Only one recently published study documents the complete picture of clinical severe
pneumonia among admitted children in a university setting, by collecting individual
data, related to the demographic status, clinical and biochemical characteristics,
microbiological patterns and prognosis factors and the evolution of the disease 15]. The limitation of this study is that its results cannot be extrapolated to the entire
country, because this area is better than average covered in terms of health infrastructures,
and is a predominantly urban.

Regarding the pneumococcal conjugate vaccine, the lack of consistent and geographically
representative data on the circulating serotypes known to cause paediatric invasive
bacterial disease in Morocco hampers our understanding of the potential effectiveness
of the introduction of such vaccine.

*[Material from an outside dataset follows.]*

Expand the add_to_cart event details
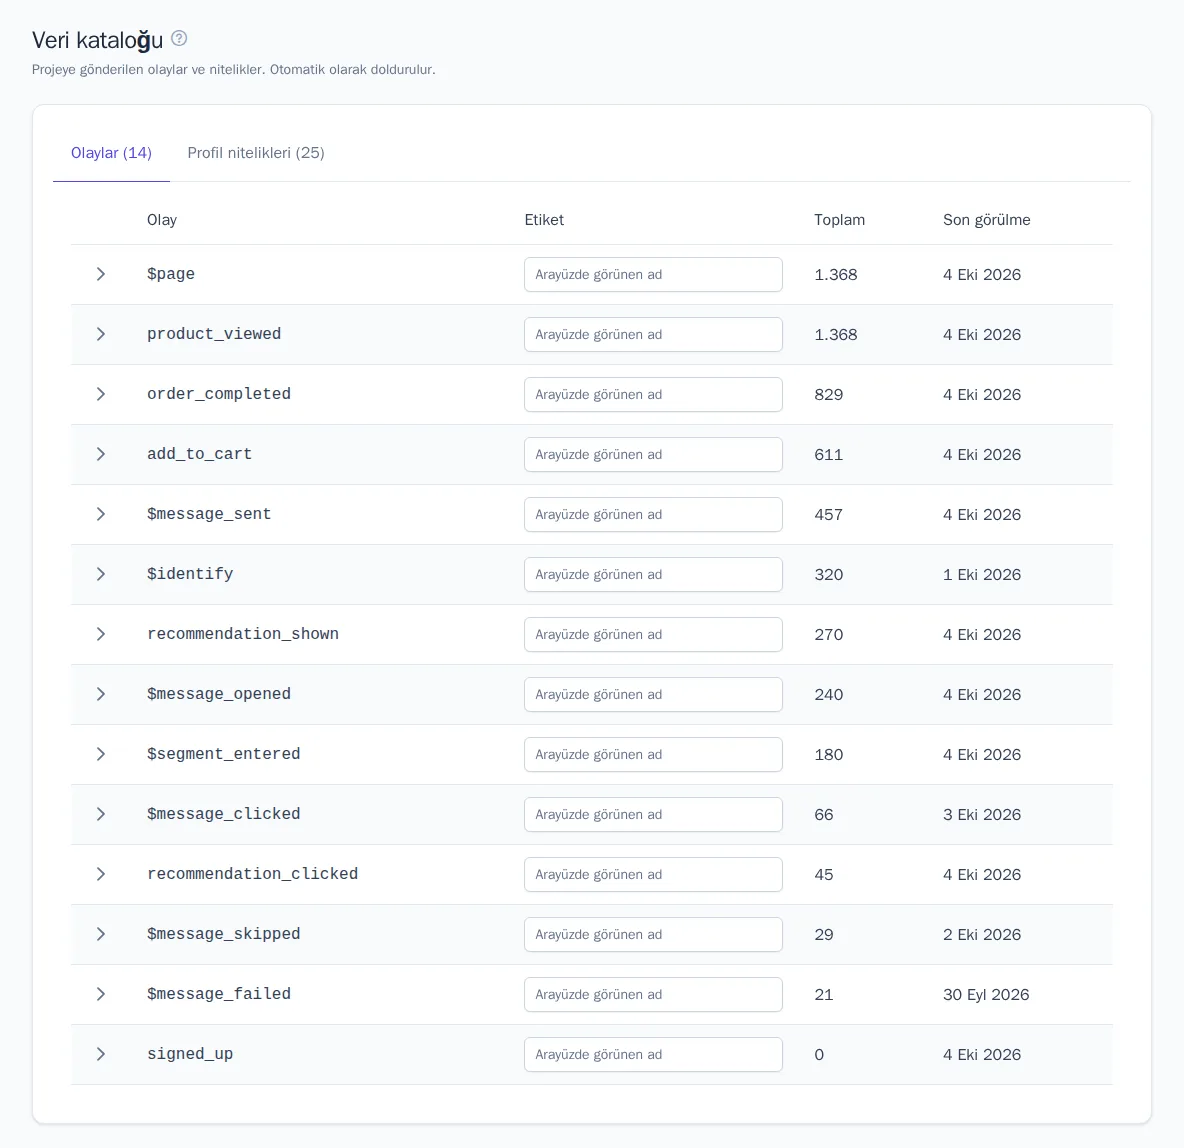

It would appear essential to monitor prospectively
what pneumococcal serotypes are still causing disease among Moroccan children, not
only to understand whether this pathogen remains the major public health concern,
but also demonstrate whether serotype replacement is really occurring 34].

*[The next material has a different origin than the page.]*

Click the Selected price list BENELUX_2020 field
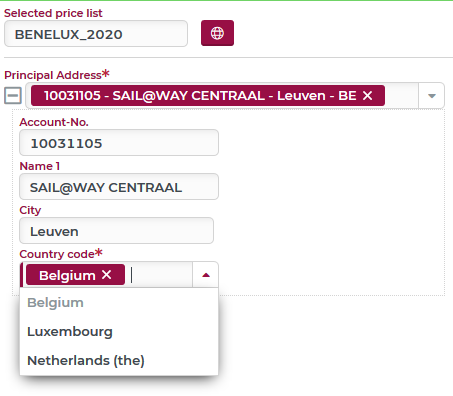Image resolution: width=453 pixels, height=396 pixels. click(96, 34)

The risk factors identified among admitted children with ARI are common to those documented
in other settings 35]. Risk factors identified among children in a hospital setting were related to the
management of the disease, and also relate to the need of the improvement of the quality
of care of patients admitted for ARI. Among these risk factors an easily preventable
one relates to control tobacco exposure. One study reported that passive smoking is
a real concern as a risk factor for ARIs in Morocco, having this country still not
ratified the convention on the tobacco control 36]. Therefore, such data can be used as a strong argument to help the scientific community
lobby in the activation of this process for the protection of the health of children
and citizens in general.

The few available data sources that we have been able to identify, may adequately
describe local patterns of ARI, but clearly have important limitations as to their
use to describe the burden of ARI at national level or their extrapolation to the
general population to estimate the burden of disease or epidemiological trends. Moreover,
knowledge gaps found of ARI in Morocco identified by this review seem to be common
to other developing countries 4],7], where the real burden and impact of childhood ARI and/or pneumonia is difficult
to assess and to document.

To our knowledge, this is the first review that has collected evidence from a variety
of sources of data for ARI in Morocco. This is a critical step which has allowed identifying
and summarizing already existing relevant data, (Figure 5), but also shows the weaknesses of the current national surveys designed to estimate
the real burden of ARI caused by Streptococcus pneumoniae and to monitor the antibiotic resistance among the prescribed antibiotics for ARI.

Figure 5. Main information identified in the documents included in the systematic review analysis
of ARI among children in Morocco. From 1997 to 2014.

Morocco should promptly develop a set of common indicators for tracking progress in
its fight against pneumonia and use these data to identify groups at greater risk
or missed by Health care Services and develop integrative approaches to reach them.